Equipo editorial de BOE Fácil · revisado por Equipo editorial de BOE Fácil el 31/8/2026

No toda contaminación ambiental se sanciona por vía administrativa: cuando la conducta contraviene la normativa protectora del medio ambiente y causa o puede causar daños sustanciales, el Código Penal la eleva a la categoría de delito, con penas de prisión incluidas.

La conducta básica del delito ecológico

El artículo 325.1 castiga a quien, contraviniendo las leyes u otras disposiciones de carácter general protectoras del medio ambiente, provoca o realiza, directa o indirectamente, emisiones, vertidos, radiaciones, extracciones o excavaciones, aterramientos, ruidos, vibraciones, inyecciones o depósitos, en la atmósfera, el suelo, el subsuelo o las aguas terrestres, subterráneas o marítimas —incluida el alta mar, con incidencia incluso en espacios transfronterizos—, así como las captaciones de agua, que causen o puedan causar daños sustanciales a la calidad del aire, del suelo o de las aguas, o a animales o plantas. La pena base es de prisión de seis meses a dos años, multa de diez a catorce meses, e inhabilitación especial para profesión u oficio de uno a dos años.

Un delito que exige contravenir una norma administrativa protectora

Un elemento característico de este delito es su carácter de "norma penal en blanco": no basta con causar un daño ambiental en abstracto, hace falta que la conducta contravenga leyes o disposiciones administrativas que protejan específicamente el medio ambiente —autorizaciones de vertido, límites de emisión, licencias ambientales—. Esto conecta directamente el delito ecológico con el cumplimiento, o incumplimiento, de la normativa administrativa sectorial correspondiente.

La primera agravación: perjuicio grave al equilibrio de los sistemas naturales

El artículo 325.2, primer párrafo, eleva la pena a prisión de dos a cinco años, multa de ocho a veinticuatro meses e inhabilitación especial de uno a tres años, cuando las conductas anteriores, por sí mismas o junto con otras, puedan perjudicar gravemente el equilibrio de los sistemas naturales. Aquí ya no basta con el daño puntual: se exige un riesgo de afectación grave y sistémica al equilibrio ecológico.

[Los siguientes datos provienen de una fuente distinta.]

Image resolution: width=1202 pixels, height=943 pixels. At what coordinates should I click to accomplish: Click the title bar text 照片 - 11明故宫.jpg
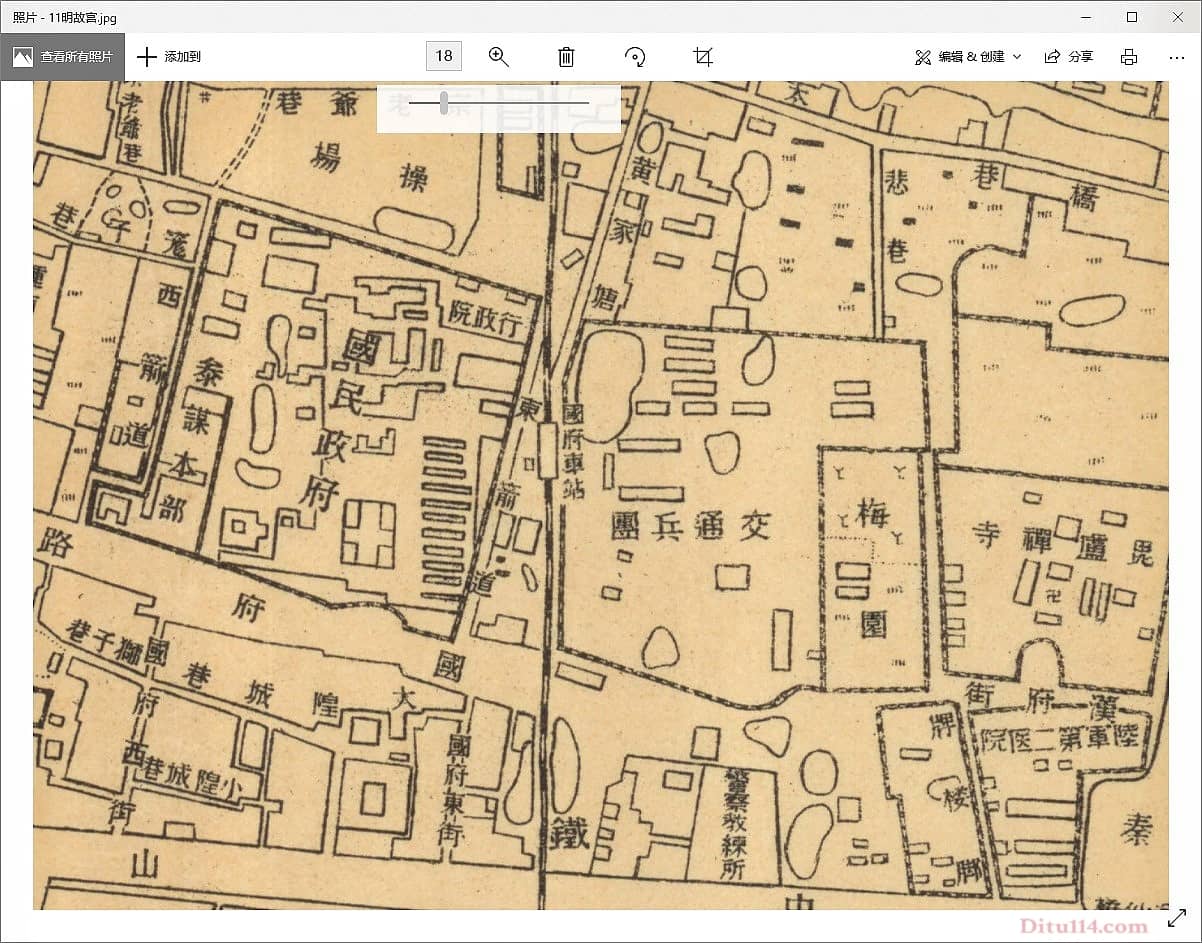click(x=63, y=17)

La segunda agravación: riesgo grave para la salud de las personas

El segundo párrafo del artículo 325.2 prevé la agravación más severa: si se ha creado un riesgo de grave perjuicio para la salud de las personas, la pena de prisión se impone en su mitad superior, pudiendo llegar hasta la pena superior en grado. Esta agravación refleja que, cuando el daño ambiental pone en riesgo directamente la salud humana, la respuesta penal debe ser todavía más contundente que cuando el daño afecta "solo" al medio natural.

Por qué se castiga también la posibilidad de daño, no solo el daño consumado

Una característica llamativa de este artículo es que castiga tanto las conductas que causan daños sustanciales como las que puedan causarlos: no hace falta esperar a que el daño se materialice plenamente para que exista delito, basta con generar ese riesgo cualificado de daño sustancial, lo que permite una intervención penal más temprana frente a actividades especialmente peligrosas para el entorno.

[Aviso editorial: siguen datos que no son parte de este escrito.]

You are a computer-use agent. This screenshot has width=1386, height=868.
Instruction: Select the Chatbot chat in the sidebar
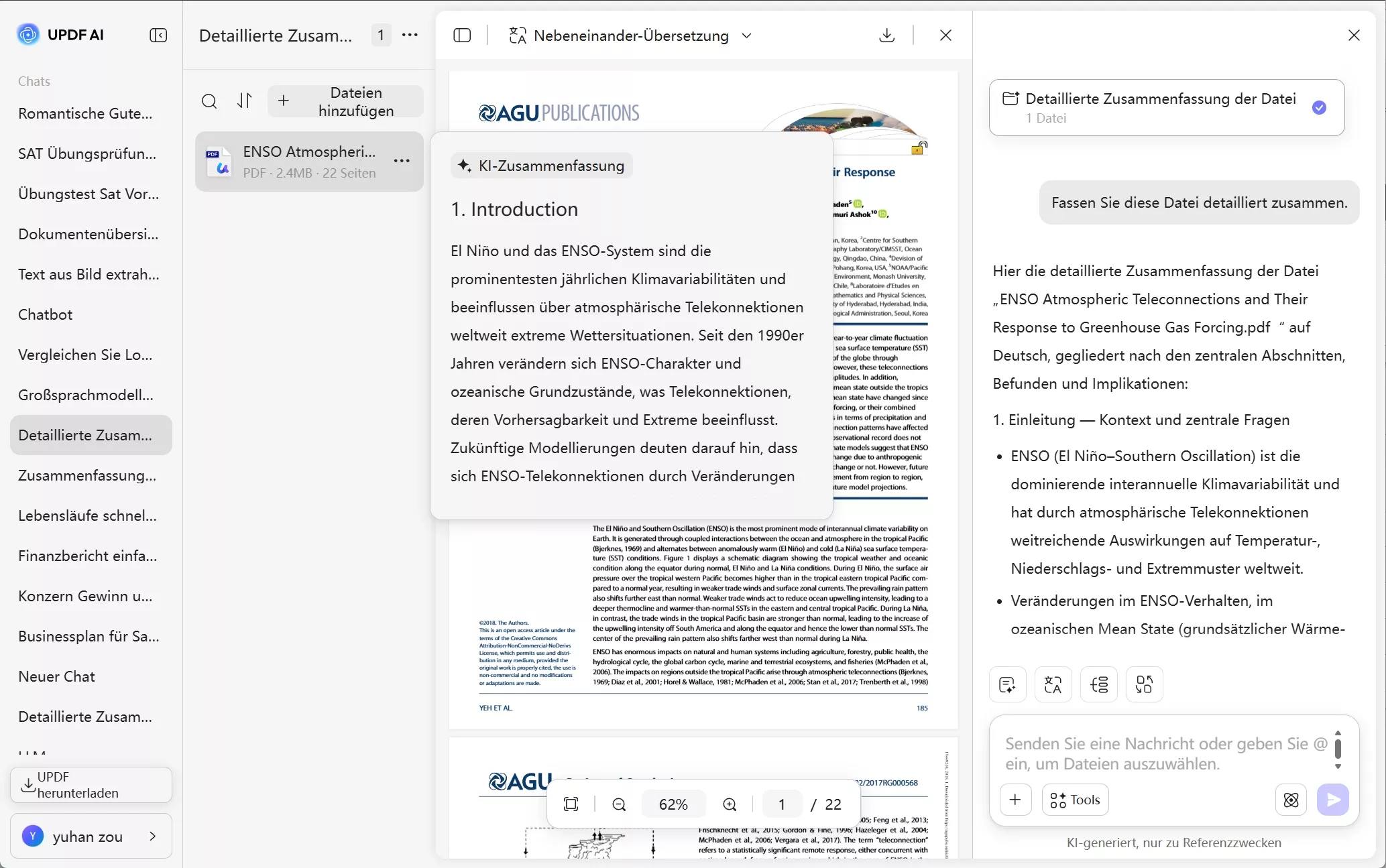[46, 314]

La responsabilidad de las personas jurídicas

Aunque este artículo se centre en la conducta individual, el Código Penal reconoce en otros preceptos la responsabilidad penal de las propias empresas por los delitos ambientales cometidos en su nombre y en su beneficio, cuando no se han adoptado los modelos de organización y control adecuados para prevenirlos —una vía de responsabilidad especialmente relevante en este ámbito, dado que buena parte de los delitos ecológicos se producen en el contexto de actividades industriales organizadas.


Esta guía es una explicación divulgativa de BOE Fácil, no asesoramiento jurídico. Para el texto oficial completo, consulta el artículo 325 del Código Penal.